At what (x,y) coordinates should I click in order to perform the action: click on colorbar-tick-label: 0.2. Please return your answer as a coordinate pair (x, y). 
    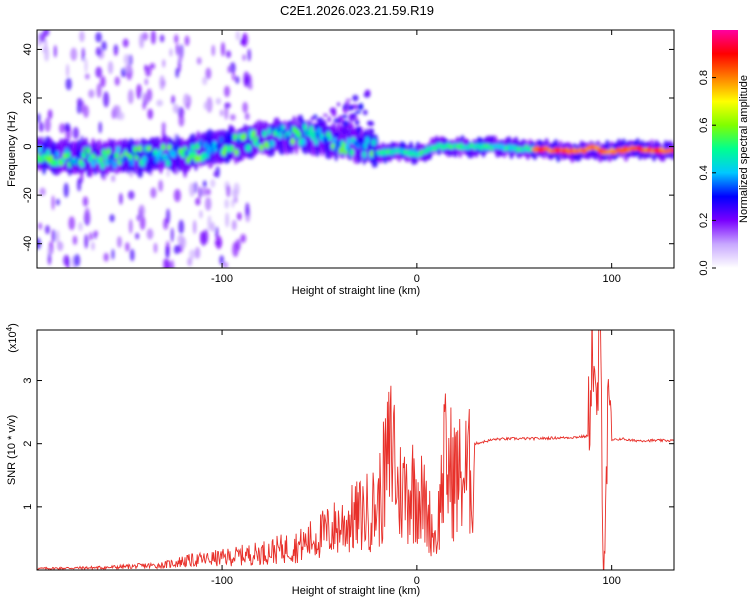
    Looking at the image, I should click on (704, 220).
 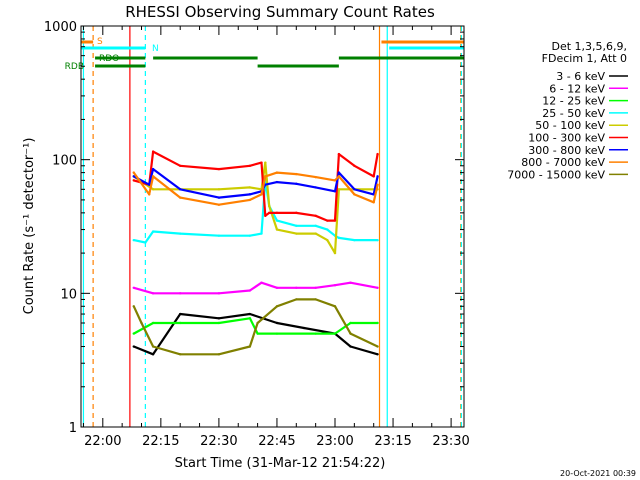 What do you see at coordinates (60, 28) in the screenshot?
I see `y-tick-label-1000: 1000` at bounding box center [60, 28].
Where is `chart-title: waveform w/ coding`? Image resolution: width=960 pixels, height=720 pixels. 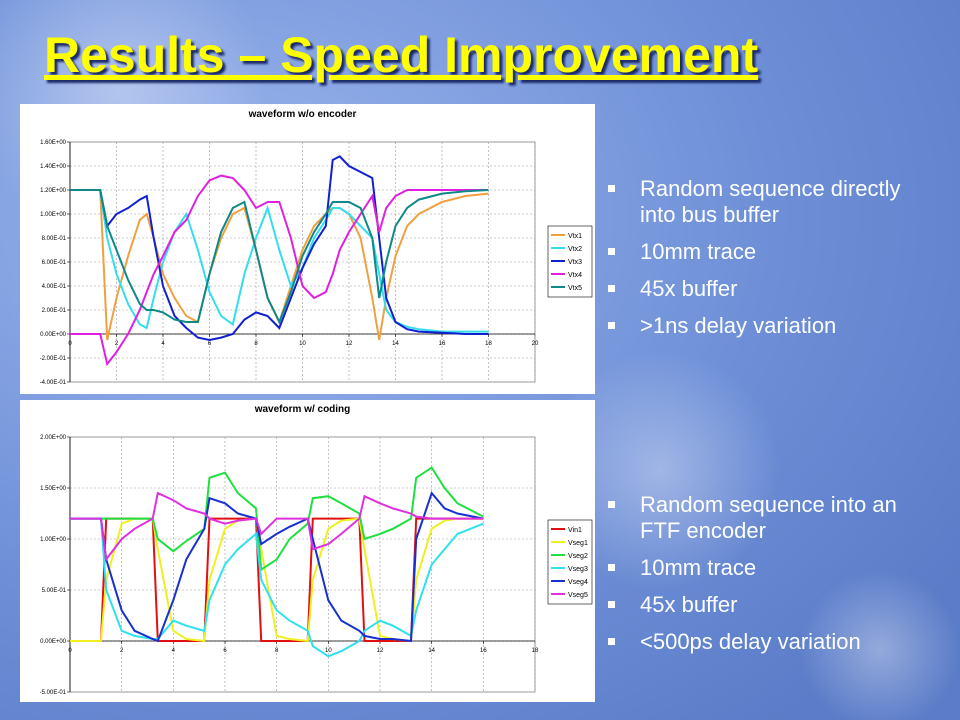
chart-title: waveform w/ coding is located at coordinates (302, 410).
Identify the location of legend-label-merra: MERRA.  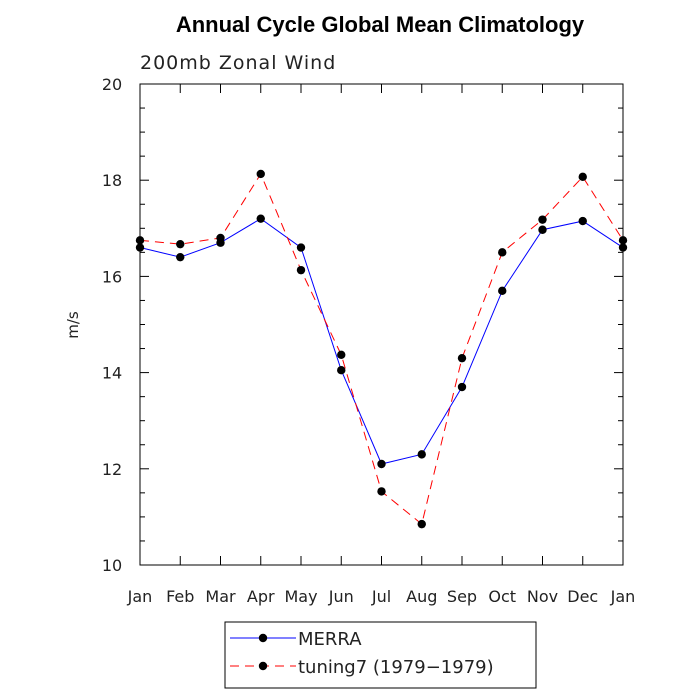
(330, 640).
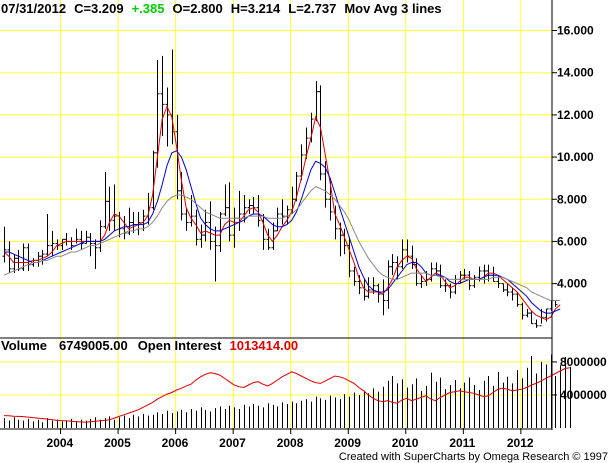 The height and width of the screenshot is (463, 614). Describe the element at coordinates (584, 395) in the screenshot. I see `volume-y-tick-label: 4000000` at that location.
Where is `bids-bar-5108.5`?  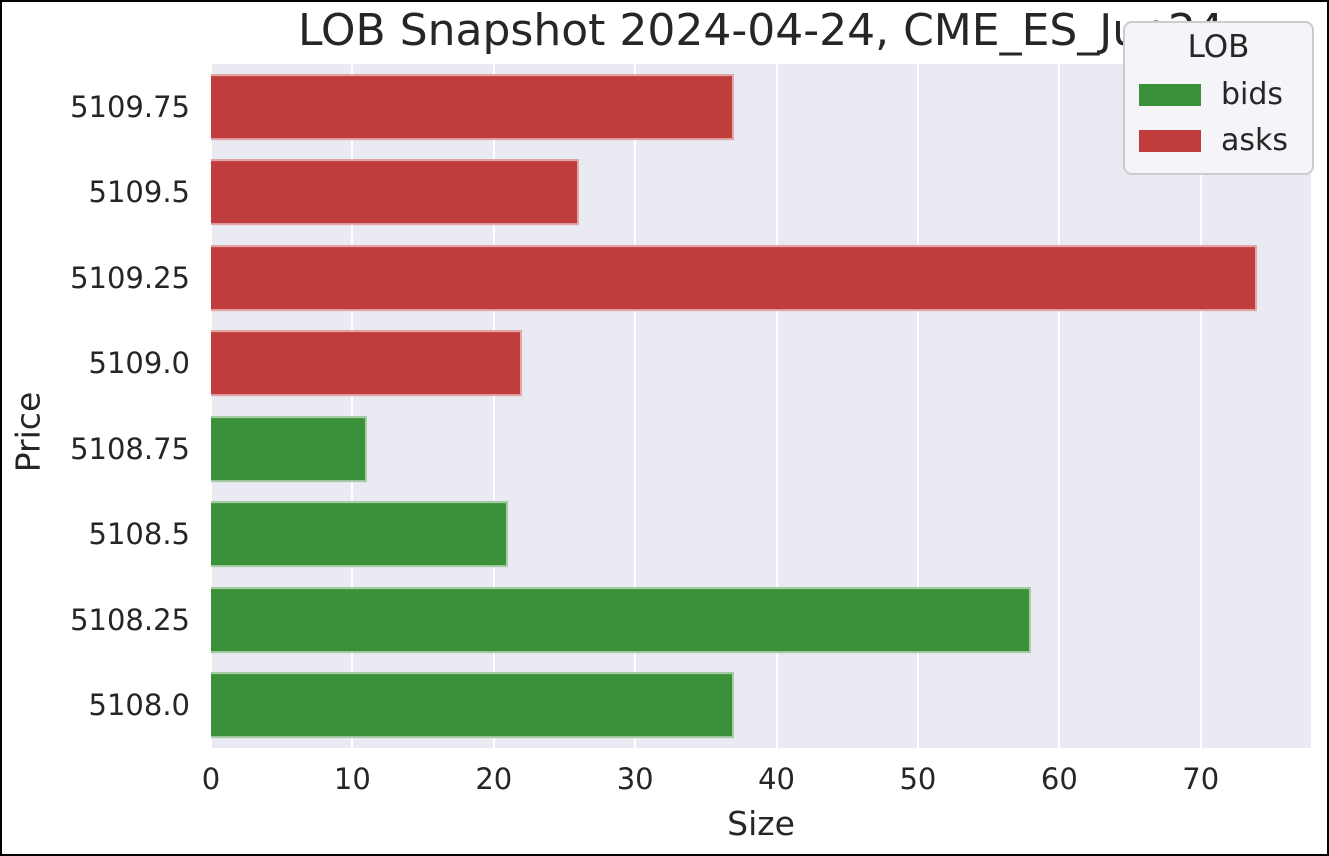
bids-bar-5108.5 is located at coordinates (360, 534).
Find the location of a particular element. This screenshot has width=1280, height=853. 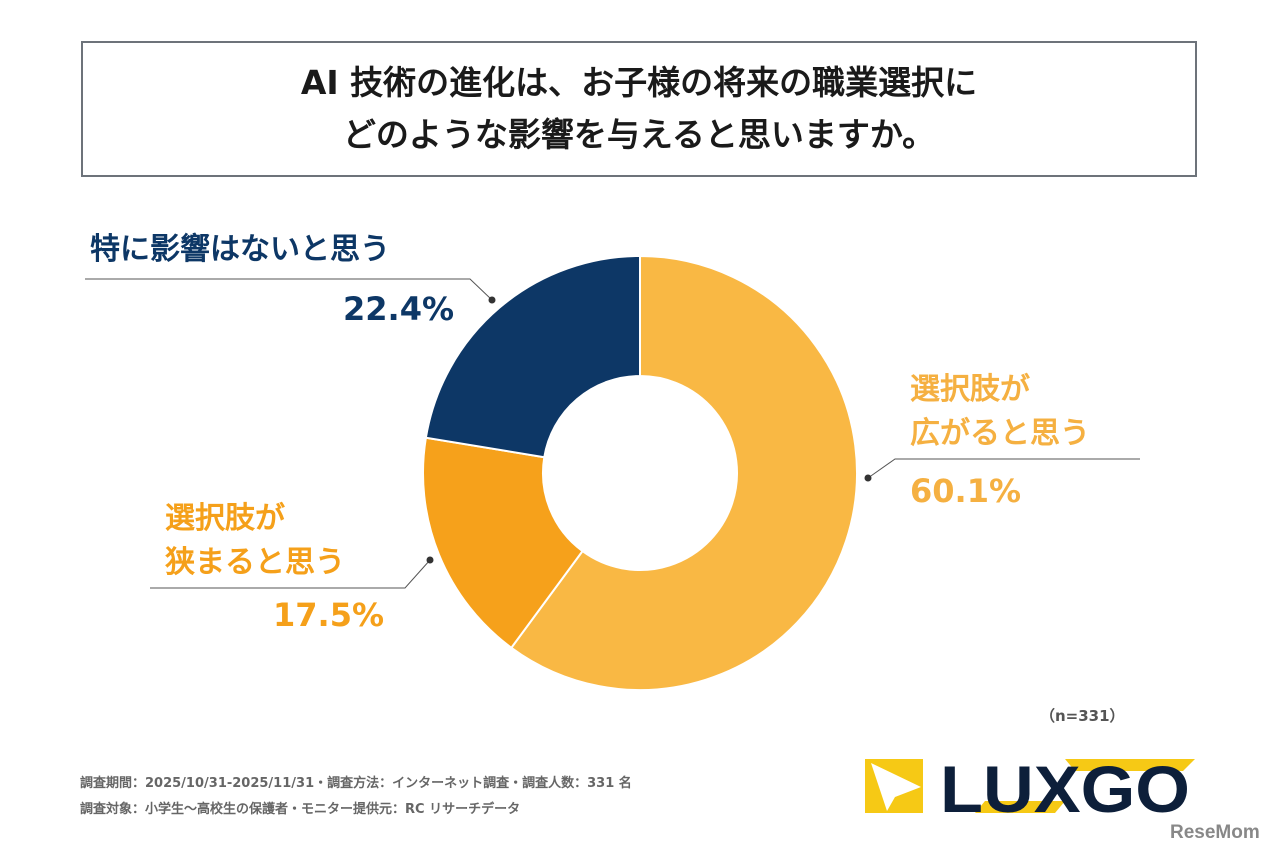

label-narrow-line1: 選択肢が is located at coordinates (225, 518).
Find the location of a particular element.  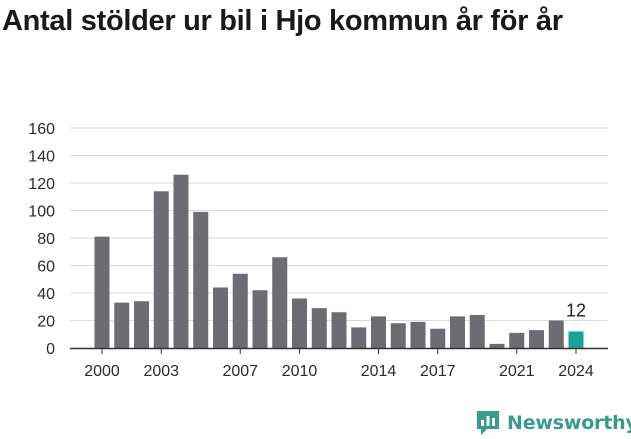

bar-2021 is located at coordinates (517, 340).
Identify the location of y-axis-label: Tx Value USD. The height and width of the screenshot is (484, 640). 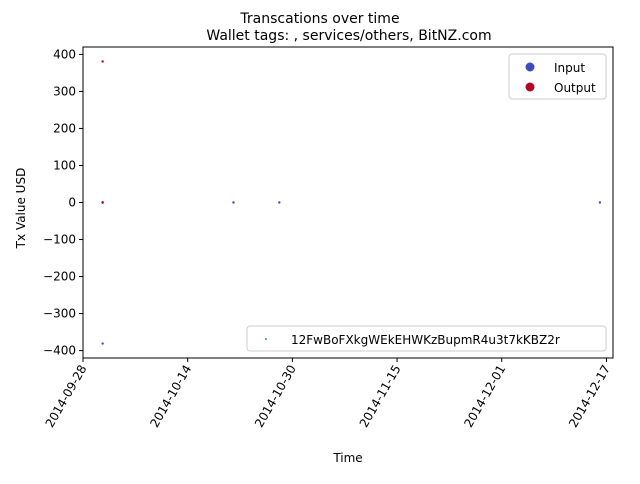
(21, 209).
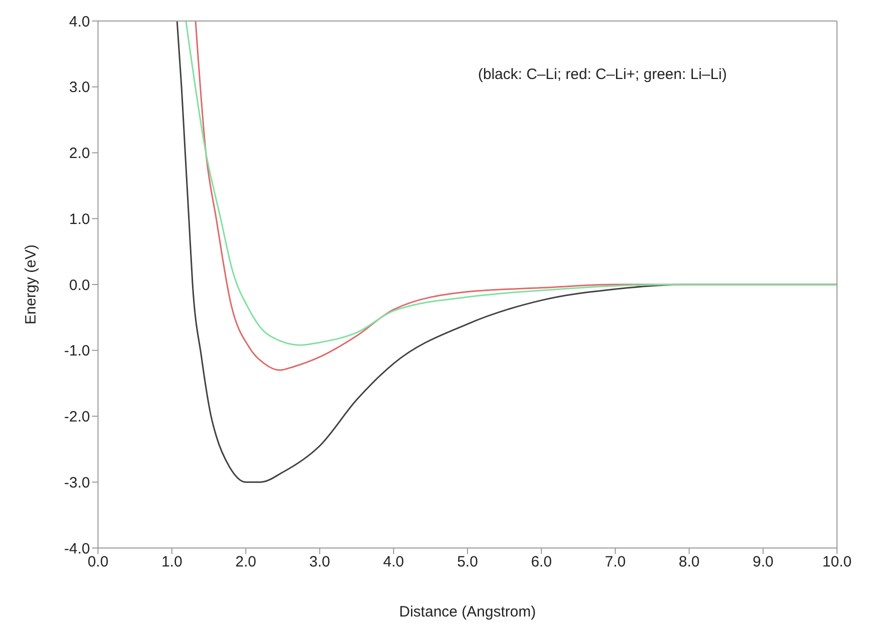 Image resolution: width=874 pixels, height=640 pixels. Describe the element at coordinates (77, 351) in the screenshot. I see `y-tick-label: -1.0` at that location.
################
● PROBLEM DESCRIPTION: Convert the items, from the first line through the line containing "Looking at the" inclusive, into a numbered list with blank lines omitted. Leave the pictures out.

● SOLVED PROBLEM:
1. At what (x,y) coordinates should I click in order to perform the action: click on colorbar-tick-label: 0.2. Please return your answer as a coordinate pair (x, y). 
2.     Looking at the image, I should click on (704, 220).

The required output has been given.